Peter: Let me tell you about the burden I carry. You heard Justus say I was steadfast and loyal. He didn't know. The night Jesus needed me most, I denied Him. Not once, but three times. I swore I never knew him.
Marcellus Gallio: But I crucified Him.
Peter: I know. Demetrius told me.
Marcellus Gallio: And you can forgive me?
Peter: He forgave you from the cross. Can I do less? Now, does anything stand in your way? Can you be one of us?
Marcellus Gallio: From this day on, I am enlisted in His service. I offer Him my sword, my fortune, and my life.
--The Robe
A theme of Holy Week is betrayal. Within 24 hours of His death, Jesus is betrayed by two of his apostles. Judas betrays Jesus with a kiss that permits His arrest and subsequent trial and crucifixion. Subsequently, Judas is so enveloped in guilt and grief that he kills himself.
Peter betrays Jesus by denying that he knows Christ after His arrest. After the third time that he does so, Peter recalls that Jesus had even predicted the sequence. As the leader of the apostles, Peter likely felt as much shame, perhaps more so, than Judas. After all, he was Jesus's right hand man. That he did not stand up for Jesus at the moment when He appeared to desperately need support could easily have led Peter to elect a bitter end similar to Judas.

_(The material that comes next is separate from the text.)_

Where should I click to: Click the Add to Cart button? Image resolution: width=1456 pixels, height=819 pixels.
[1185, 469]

Instead, Peter cried out to God and begged for forgiveness. His Tears of Repentance marked Peter's true beginning as, so appropriately observed earlier by Jesus himself, the rock upon which His church would be built.
Each of us betrays God in our actions. How do we respond when we do? Disengage and destroy ourselves as did Judas? Or reengage and become rocks upon which God's will is realized as did Peter?